At Ashawaug Farm in southwest Rhode Island, Dawn and Cassius Spears are doing more than growing food — they’re keeping centuries of Indigenous agricultural knowledge alive. The couple cultivates three Narragansett heritage crops: white corn, succotash beans and crookneck squash.
While they want to grow their farm’s reach beyond their roadside stand, doing so has proven difficult. Like countless small-scale food producers, the Spears have turned to federal assistance programs for support — only to watch some of those programs get slashed or dramatically reduced under the Trump administration, including U.S. Department of Agriculture initiatives that specifically helped tribal farmers.
Native tribes had been counting on those programs to grow and share culturally meaningful foods within their communities.
“When we go into these federal programs, we’re hoping that they’ll last long enough,” Cassius Spears said. “They usually start out with a good song and dance. And they’re going to last a long time. And then something happens where they get cut.”
During the pandemic, the Biden administration launched two programs designed to help states and tribes buy locally grown food for food banks and schools: the Local Food Purchase Assistance Cooperative Agreement Program (LFPA) and the Local Food for Schools Cooperative Agreement Program (LFS). These initiatives gave farmers — including those from tribal communities — dependable buyers for their goods. Tribal governments also received funding to purchase food from nearby producers and distribute it to their members.
The arrangement allowed tribes to direct federal money straight to small producers, said Carly Griffith Hotvedt, executive director of the Indigenous Food and Agriculture Initiative and a member of Cherokee Nation. The Spears’ farm supplied food to a tribal farm in neighboring Connecticut that was drawing on LFPA funds, following an agreement reached in August 2022.
In some cases, tribes used that funding to source culturally important items like bison meat, specific varieties of berries and wild rice, which were distributed in food boxes to tribal members. For lower-income individuals within those communities, it was often the only realistic way to access those foods, Hotvedt said.
“It wasn’t just commodity foods in that box. It was highly local, traditionally relevant, culturally relevant foods that were included,” Hotvedt said.
In March 2025, the Trump administration’s Agriculture Department shut down both programs, which had together provided more than $1 billion for schools and food banks. Officials said the programs no longer fit the agency’s priorities.

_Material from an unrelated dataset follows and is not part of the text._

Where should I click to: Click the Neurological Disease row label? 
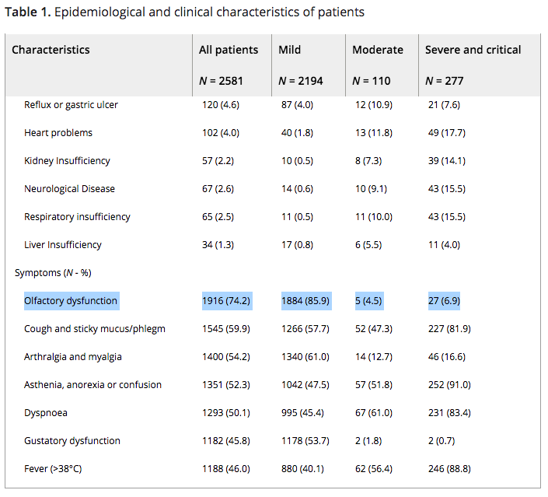tap(69, 189)
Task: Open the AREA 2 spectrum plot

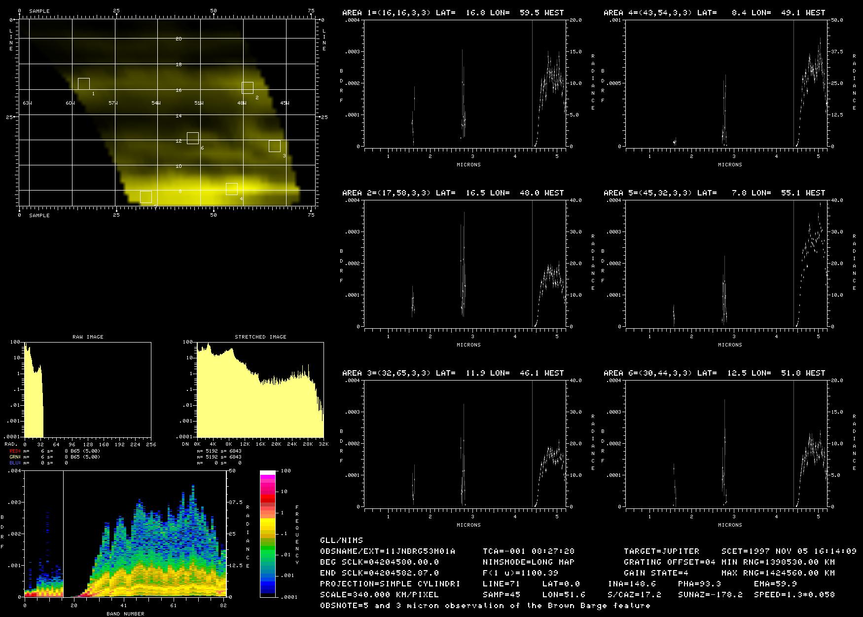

U.S. Sen. Jack Reed, a Rhode Island Democrat, and Sen. Jim Justice, a West Virginia Republican, have since introduced legislation they say takes the strongest elements of those two programs and builds a lasting grant structure. The bill would let state and tribal governments purchase locally sourced food from nearby producers and channel it to hunger relief organizations and schools in their areas.
Reed expressed concern that the USDA cuts would leave families across the country struggling to put food on the table — and that what food they could access would be less fresh and nutritious.
Reed is pushing to attach the legislation to the Farm Bill, the sweeping multi-year federal law that shapes agricultural and food policy across the country. The House passed its version of the Farm Bill in April, and a Senate committee released a draft in late June. The House version also contains a bipartisan proposal for a permanent program modeled after the Local Food Purchase Assistance program, which would allow states to work through the USDA to build cooperative agreements linking local farmers with food distribution organizations.
Both proposals would reserve 10% of program funding specifically for tribes.
For any new program to truly work, Congress must include mandatory funding so that farmers can plan ahead, buy supplies and hire workers with confidence, said Hannah Quigley, a policy specialist with the National Sustainable Agriculture Coalition. The House version, she noted, would require Congress to approve funding on a yearly basis.
Reed said he’s pushing hard for mandatory funding in the Senate version, arguing that without it, very little actually gets funded — and that farms are already under enormous financial strain. A program that’s only optional, he said, won’t provide the stability farmers need.
“We really want to punch through the existing obstacles for small farmers and Native American farmers,” he said.
Dawn and Cassius Spears want to see Indigenous producers given priority when tribal entities are purchasing food. They also believe that creating dedicated programs accessible directly to Indigenous producers — outside of tribal government channels — would open doors for more Native farmers.
On an early morning at the start of this year’s planting season, Dawn Spears worked beneath the canopy of one of her farm’s high tunnels, carefully separating tiny tomato plants before moving them to an outdoor field. The farm’s name honors the Narragansett word for the river running through town. What began as a small community garden and food sovereignty effort has grown into a 6-acre operation.
Her 9-year-old grandson, Giizhig, wandered in to offer a hand.
“Only if you want to,” Spears told him. “It’s always good to know how to do it, right?”
Passing that knowledge to the next generation is central to her mission. But her culture extends beyond farming — it includes gathering wild foods and protecting the land where those foods naturally grow. She’s working to preserve land near the farm as surrounding development expands, with plans to introduce native plants that can be foraged for food. Federal programs, she said, can also play a role in helping communities secure access to that land.
“If you take a person away from the land that they come from, then it’s like they’re not whole,” she said. “We have to eat the food that’s naturally from that space that we come from.”